Chefs inspire children to prepare food
For many years, the Ministry of Rural Affairs has been involved with educational projects designed for children with the aim of introducing them to the path food takes from nature to the dining table. As the majority of the population now lives in cities, many children have no connections with rural life and therefore also no idea of how food is produced. Due to the accelerating pace of life, people are increasingly consuming storebought, ready-made meals and less and less time is spent in the kitchen preparing and eating food together with the family. In order to change these behavioural patterns and increase the awareness of food among children, the consumers of the future, they must be involved as early as possible. The so-called hands-on method is the most efficient way to achieve this purpose.
In 2019, the Ministry of Rural Affairs launched the “Chefs at Schools” pilot project supported by the European Maritime and Fisheries Fund (EMFF) 2014–2020 with the aim of invigorating the cooking lessons taught at schools, to draw attention to the story of local food and the vocation of a cook, and to teach children to value food prepared by them. The project was implemented in cooperation with the Estonian Association of Chefs and it consisted of two stages. The Ministry of Rural Affairs also plans to continue to contribute to the promotion of fish dishes at educational institutions.

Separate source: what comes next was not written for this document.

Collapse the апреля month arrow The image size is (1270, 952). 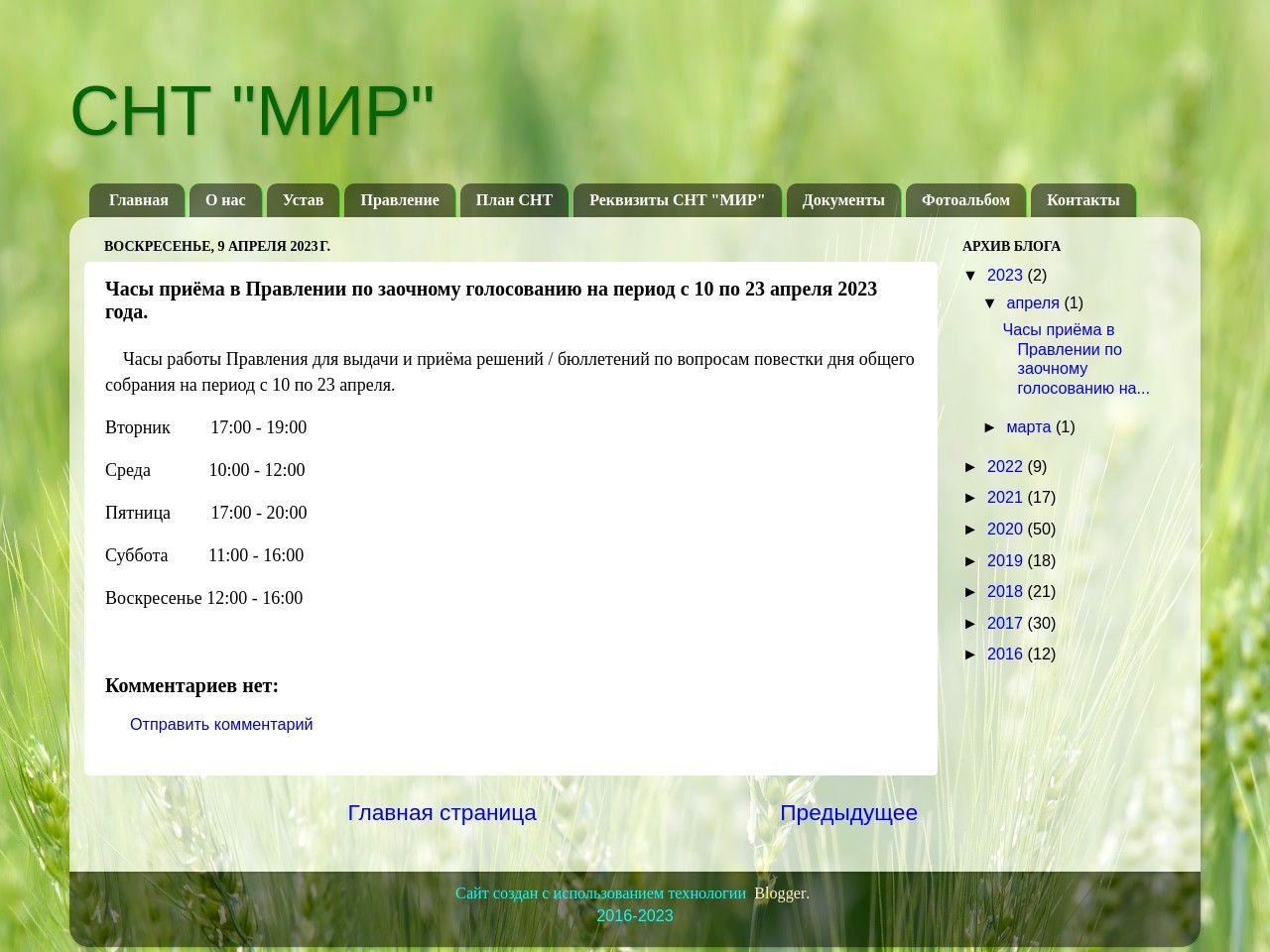(990, 303)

Hands-on projects for school children generates much interest
First, study materials were produced in cooperation with top restaurant chefs. A collection of recipes appropriate for children were put together with videos teaching children how to prepare food as well as printable materials for teachers. The National Institute for Health Development was also involved to ensure that the recipes selected were compliant with the principles of healthy eating. In the second stage of the project, the chefs visited schools and gave cooking lessons. In addition to preparing food, special attention was also paid to safety at work and the local food culture. In the autumn of 2019, 43 chefs visited one hundred Estonian schools; a total of 2,348 children were able to take part in the classes within the framework of the pilot project.

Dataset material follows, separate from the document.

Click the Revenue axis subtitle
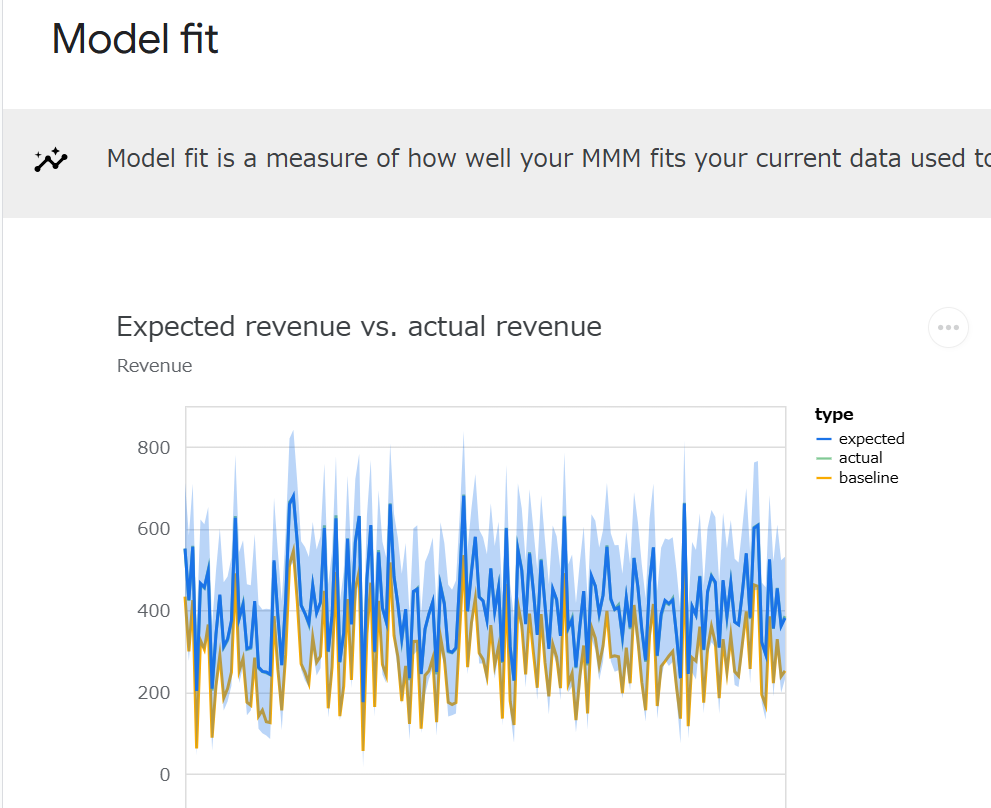The width and height of the screenshot is (991, 808). click(154, 365)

As schools were very interested in the project, the Ministry of Rural Affairs saw this as a good opportunity to promote preparations made with fish as well, and some of the lessons were dedicated to popularising these dishes in particular. The feedback received from the schools after the project was positive. Crispy fish bites made of oven-baked codfish fillet were announced as one of the children’s favourite recipes. A children’s video competition was also organised as a follow-up activity, for which children had to prepare a dish and film a video of the process. The grand prize was a visit to a chef at their restaurant, cook a meal and eat it together. The project is a good opportunity for schools for diversifying their curricula, creating practical connections between real life and subjects taught at school, and drawing attention to vocational training,
i.e. popularising the skills of a cook. The zeal of chefs can inspire students and teachers alike.